** Opening Study text block **

Amazing your mind.  You argue that the coastline is not desireable claiming
that there are not enough food resources to support a sufficiently large
human population for your taste.  Then you turn around and argue that the
savannah is an ideal place for humans, ignoring the fact that savannah water
resources are so scarce that it puts a severe limit on human population
size.

Water is available on a savannah, and humans can find it if necessary.  But
the water resources are limited, putting a severe limit on the number of
humans that can inhabit the area.  Thus, arid areas are sparsely populated,
and coastlines (sea, lake, and river) are heavily populated.    If you want
to grow a larger population of humans, look for a coastline, not a savannah.
>
> Was paleo Sydney more important than paleo Alice Springs?
> Obviously these coastal cicies developed so well because of their *harbours*
> and the importance of navigation since greek times.

** Closing Study text block **

Directions:
**1)** Answer these questions from the post on coastlines and savannahs:
(a) What puts a severe limit on the number of humans a savannah can support?
(b) What three kinds of coastline does the post say are heavily populated?
(c) What does the quoted passage credit for the strong development of coastal cities?
**2)** Write out the part of the post on coastlines and savannahs starting with "Water is available" and going on through "since greek times.", copying it word for word.

** Opening Information provided block **

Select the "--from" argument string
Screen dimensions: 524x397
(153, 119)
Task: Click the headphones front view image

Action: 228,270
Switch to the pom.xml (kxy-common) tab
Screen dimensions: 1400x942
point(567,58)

** Closing Information provided block **

Written answers:
**1)**
(a) Its limited, scarce water resources.
(b) Sea, lake, and river coastlines.
(c) Their harbours and the importance of navigation since Greek times.

**2)**
Water is available on a savannah, and humans can find it if necessary.  But
the water resources are limited, putting a severe limit on the number of
humans that can inhabit the area.  Thus, arid areas are sparsely populated,
and coastlines (sea, lake, and river) are heavily populated.    If you want
to grow a larger population of humans, look for a coastline, not a savannah.
>
> Was paleo Sydney more important than paleo Alice Springs?
> Obviously these coastal cicies developed so well because of their *harbours*
> and the importance of navigation since greek times.